沖縄観光の復興「道半ば」 OCVB下地芳郎会長 新春インタビュー①

 

 「観光立県」を掲げる沖縄県。新型コロナウイルス感染症の影響によって大打撃を受け続けて年が明けて3年が経とうとしている。様々な支援策が施されてきたが、観光産業の根本的な問題解決の領域まで踏み込んだ施策はほぼ皆無と言わざるを得ないのが現状だ。
 昨年の下半期からは行動制限などもなく、観光客は徐々に増えて回復基調になり、年末年始にはかなりの人手があった。しかし、観光業界からは「客は戻っても売上は戻っていない」という声も多数出ており、受け入れ側の人材不足を筆頭に課題は山積したままとなっている。

 こうした沖縄観光の状況を踏まえ、2022年の振り返りと23年の展望について沖縄観光コンベンションビューロー(OCVB)の下地芳郎会長に話を聞いた。前編となる今回は昨年の状況を回顧しつつ、人手不足の深刻化、沖縄観光業界への公的な支援などについて話が及んだ。

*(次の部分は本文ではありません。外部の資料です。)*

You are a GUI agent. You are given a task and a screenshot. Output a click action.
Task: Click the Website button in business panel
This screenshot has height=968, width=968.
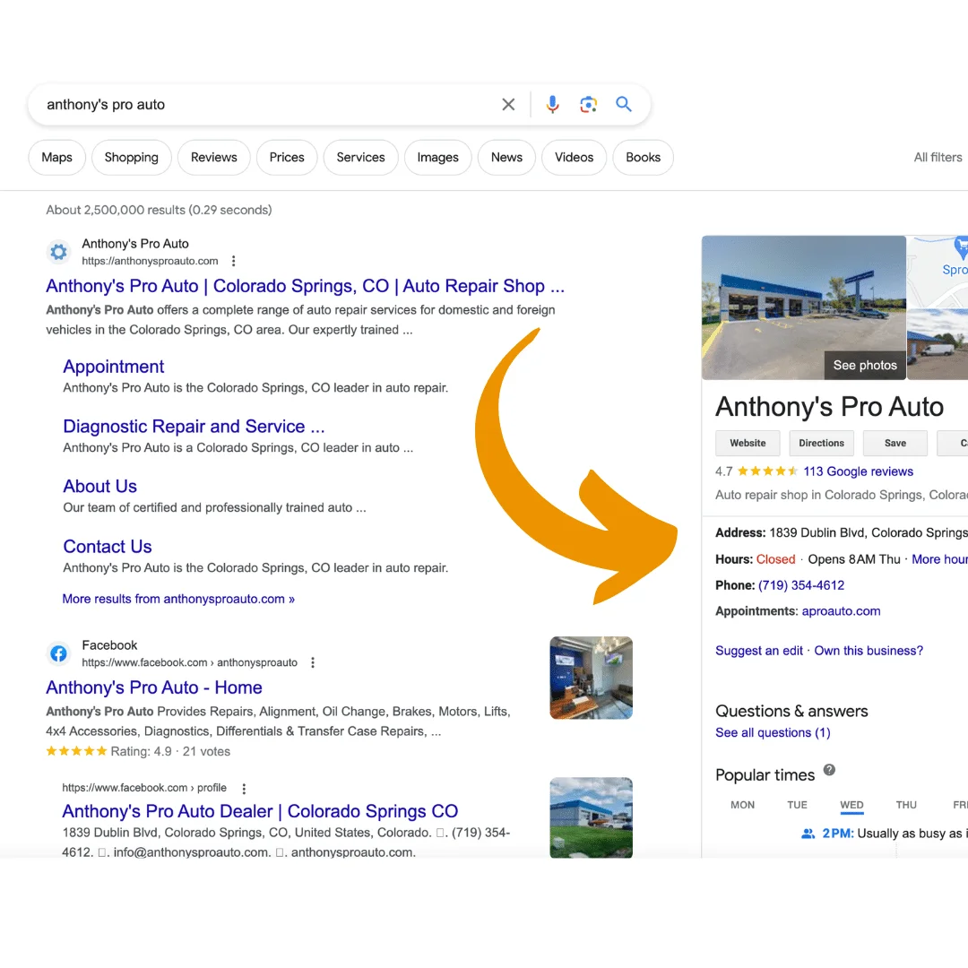coord(748,443)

 ―コロナ禍になって3年になろうとしています。観光業界に限らずですが、かなり厳しい状況が続いています。2022年を振り返ってどう感じますか?

「当初はそこまで長引くとは誰も考えてなかったと思うんですけども、コロナはもう我々がかつて経験したことのない大きな影響を世界経済全体に及ぼしています。沖縄観光に関しては20年、21年ときて、22年はゴールデンウィークや夏休みに行動制限がなかったということもあって、『3年ぶり』という表現がよく使われていた印象です。この時期は沖縄にとって非常に大事なシーズンですし、過去2年に比べると観光客数は着実に増加してきましたので、回復をたどっていると見ています。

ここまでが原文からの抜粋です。